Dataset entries
+--

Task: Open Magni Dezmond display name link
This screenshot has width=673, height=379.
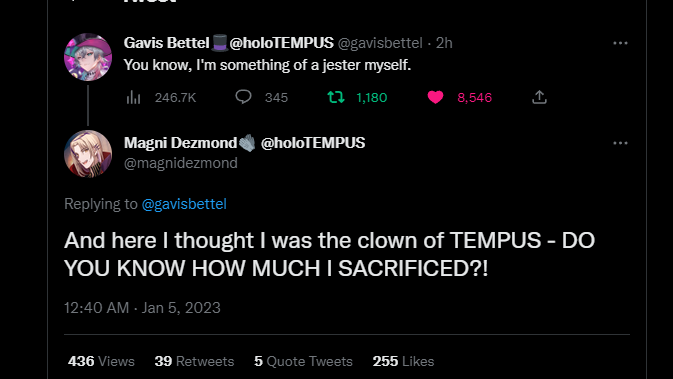Action: [x=245, y=143]
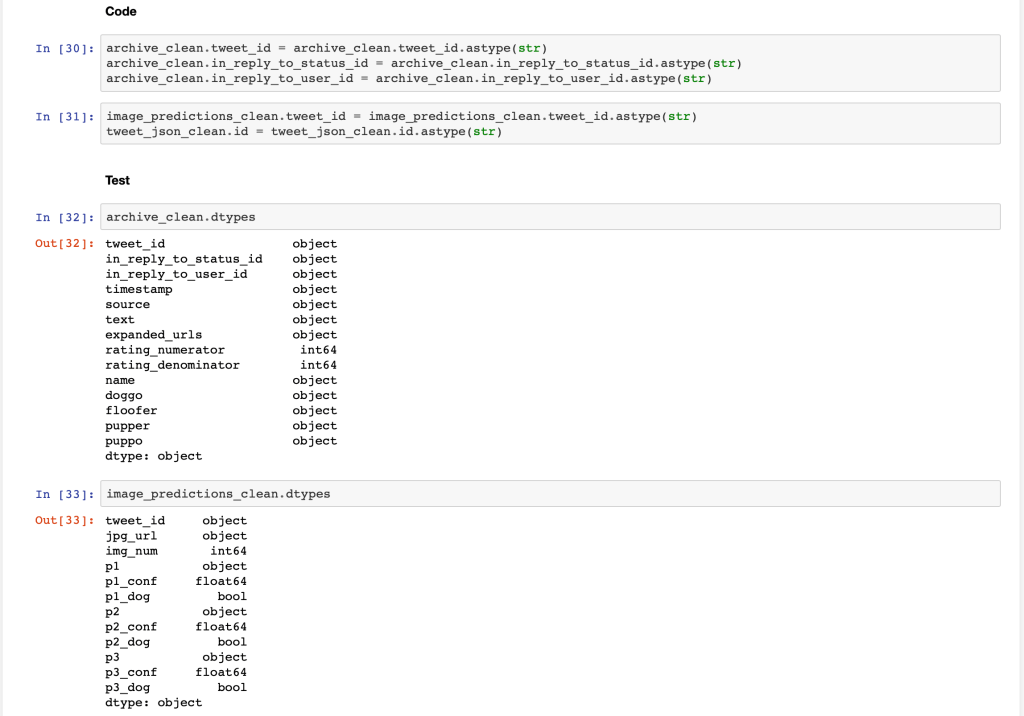Select the In [32] prompt label
Image resolution: width=1024 pixels, height=716 pixels.
point(65,217)
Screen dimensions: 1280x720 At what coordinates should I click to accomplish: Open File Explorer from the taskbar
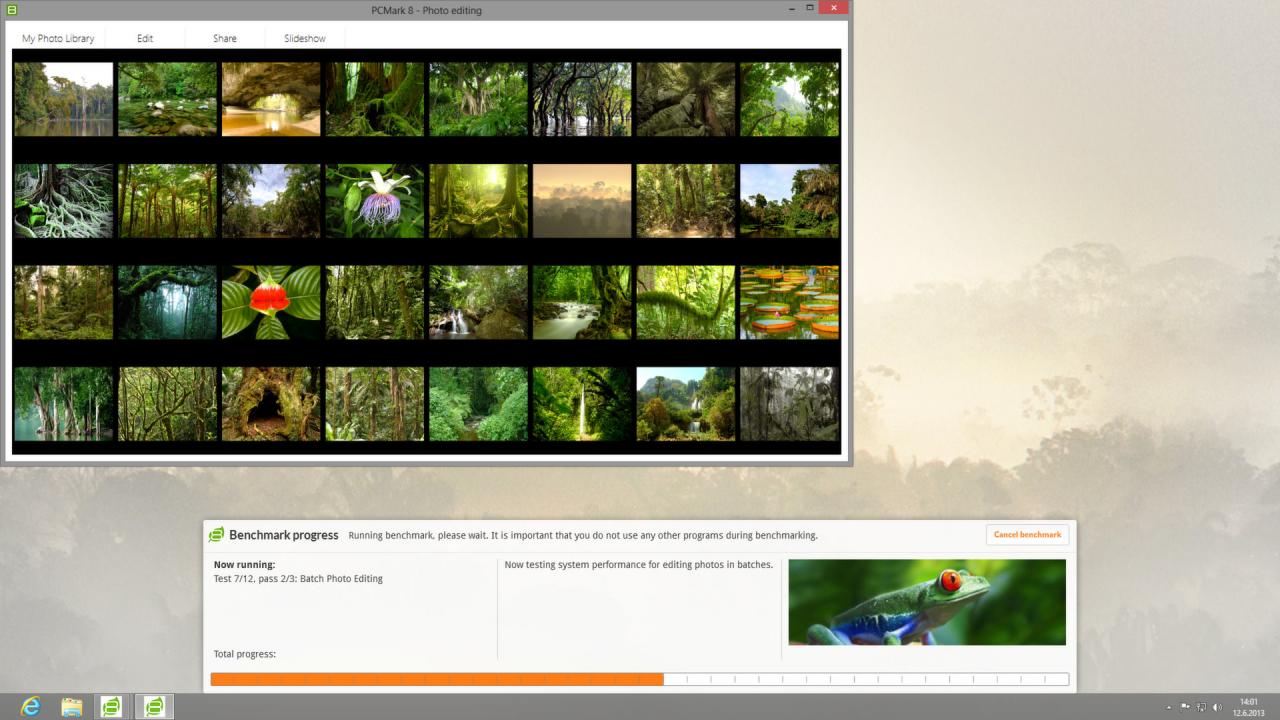coord(71,706)
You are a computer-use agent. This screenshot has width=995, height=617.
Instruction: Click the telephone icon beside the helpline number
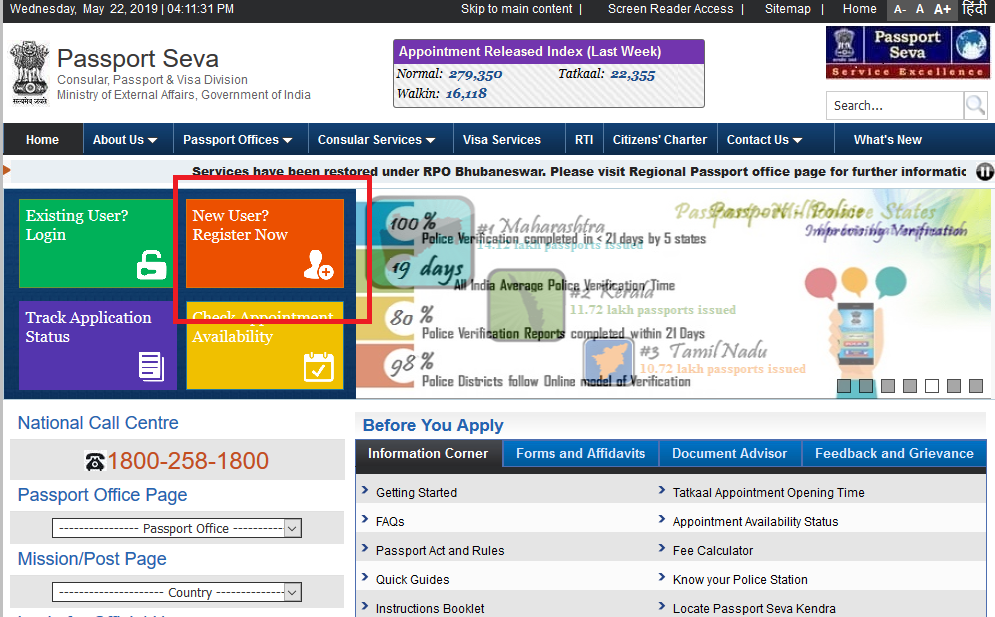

+--

» What the task requires: The answer is every line of the data, exactly as written, with the pictures dropped.

» Problem solution:
Task: Open Magni Dezmond display name link
This screenshot has width=673, height=379.
Action: [x=245, y=143]
Select the In [32] prompt label
Image resolution: width=1024 pixels, height=716 pixels.
point(65,217)
Screen dimensions: 1280x720 At what coordinates should I click to accomplish: Open File Explorer from the taskbar
coord(71,706)
You are a computer-use agent. This screenshot has width=995, height=617.
Instruction: Click the telephone icon beside the helpline number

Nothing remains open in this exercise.